If you’re like me, there are times where you’ve read a book and nodded along with a good line once or twice. Those lines were so satisfactory that you had to acknowledge it – even if it wasn’t to anyone in specific, your pillow had to know. There are other times where you’ve read a book, but it wasn’t until the very end that you nodded. Not because it didn’t feel the same, but it took until you got to the very end for it to sink in completely and leave you with that satisfaction.

The only times I stopped nodding while reading Stay were times when Finn and Clara got a little too love-at-first-sight for me. Time after time, I could feel Clara’s statements about Christian resonating too deeply with me. This is because I have been there – and I think that this gives me a sad understanding of this book that you might not have if you have not also been there (and I truly hope that you have not). I have, as she puts it so wonderfully, felt like I was being trapped under a fallen building.

The initial story of Christian and Clara is introduced and moved through so quickly that some people might feel cheated. If this is the first contact they’ve made with emotional abuse, it might feel more like a list of events than anything else. But if you’re familiar, you see it all, and you don’t really need every detail – you don’t need to see Christian’s “honeymoon” phase, you don’t need to know exactly what he says to her when they’re happy and together. You know, because Clara tells you, that it’s good enough. You know that he’s messed up, and you know that you want Clara to succeed in pulling away. That’s all you really need for this to work.

The little lies, and how Clara needed to tell them, are what drove this home for me before it even picked up speed. We see that Clara lied from the start, and then we see the increasing measures she uses to keep herself guarded from the person she’s fallen in love with (even who she has had pizza with). More than that, we understand why – and that is something good, that more people need to understand. The reader can understand the disconnect between Clara and Christian, and why even that made Clara hesitant to completely pull away.

Fathers and daughters are an easy way to get to me.
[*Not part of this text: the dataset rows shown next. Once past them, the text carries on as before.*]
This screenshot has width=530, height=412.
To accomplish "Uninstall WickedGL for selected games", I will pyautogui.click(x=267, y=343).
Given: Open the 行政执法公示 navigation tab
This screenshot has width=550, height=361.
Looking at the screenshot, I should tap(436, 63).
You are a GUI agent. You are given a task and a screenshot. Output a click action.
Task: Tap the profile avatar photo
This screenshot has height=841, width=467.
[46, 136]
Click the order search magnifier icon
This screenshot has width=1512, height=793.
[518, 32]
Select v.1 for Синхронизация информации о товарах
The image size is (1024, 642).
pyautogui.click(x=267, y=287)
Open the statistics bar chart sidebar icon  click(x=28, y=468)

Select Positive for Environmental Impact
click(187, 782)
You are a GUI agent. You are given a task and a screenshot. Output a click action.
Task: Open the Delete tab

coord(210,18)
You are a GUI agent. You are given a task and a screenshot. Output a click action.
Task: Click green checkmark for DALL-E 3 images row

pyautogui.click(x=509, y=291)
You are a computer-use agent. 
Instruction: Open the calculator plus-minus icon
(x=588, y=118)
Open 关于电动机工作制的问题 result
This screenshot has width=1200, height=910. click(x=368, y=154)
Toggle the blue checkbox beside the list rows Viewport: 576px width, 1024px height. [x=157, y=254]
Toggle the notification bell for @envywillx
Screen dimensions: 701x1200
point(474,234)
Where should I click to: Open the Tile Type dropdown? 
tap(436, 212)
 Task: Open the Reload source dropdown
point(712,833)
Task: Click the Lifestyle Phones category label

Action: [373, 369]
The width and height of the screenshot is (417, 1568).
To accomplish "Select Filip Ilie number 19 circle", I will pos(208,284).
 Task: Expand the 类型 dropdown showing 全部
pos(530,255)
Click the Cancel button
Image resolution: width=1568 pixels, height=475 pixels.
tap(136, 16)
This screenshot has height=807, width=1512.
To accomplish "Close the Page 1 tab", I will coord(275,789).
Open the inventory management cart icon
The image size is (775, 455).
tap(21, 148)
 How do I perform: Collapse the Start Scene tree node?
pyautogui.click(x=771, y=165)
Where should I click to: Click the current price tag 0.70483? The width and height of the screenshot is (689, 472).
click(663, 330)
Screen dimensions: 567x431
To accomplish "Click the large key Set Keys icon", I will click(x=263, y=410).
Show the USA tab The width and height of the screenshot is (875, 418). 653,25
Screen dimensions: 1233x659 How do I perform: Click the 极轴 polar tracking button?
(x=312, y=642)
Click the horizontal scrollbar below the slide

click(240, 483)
There is no other bonding relationship that will get me hooked on a book – particularly if they are close. We all know the absent parent business in YA books is strong, so when I get to read a book that goes the other way, I’m stoked. The way that Clara and her father spoke – the long-winded, often times florid and obviously writerly phrases – could get on my nerves. The choice of footnotes was sometimes peculiar. Together, it made sense – how Clara thought and felt mirrored what she saw in her father. I could have done without her father’s B-plot secret.

The other thing I could have done without was the relationship with Finn. I’m split on this, though. On the one hand, it is fantastic that we see Clara have the change to move on. So much of this book is about trying to move on, and then succeeding. But I don’t think it was necessary for them to have a romantic relationship right of the bat. It gave me the impression of “honey, you just need another man to come along and fix you,” and I don’t think that’s what Caletti was aiming for. At least, I hope not.

I won’t pretend that how I feel about this book isn’t in part because of what happened in my own life. But don’t take that to mean that you wouldn’t get something out of it, too. We all need the chance to get away from some of the people in our lives. I first read Deb Caletti’s The Queen of Everything a month ago, and then followed suit with the rest of her books. They were missing something that Stay had, and that authentic, honest voice was the biggest part.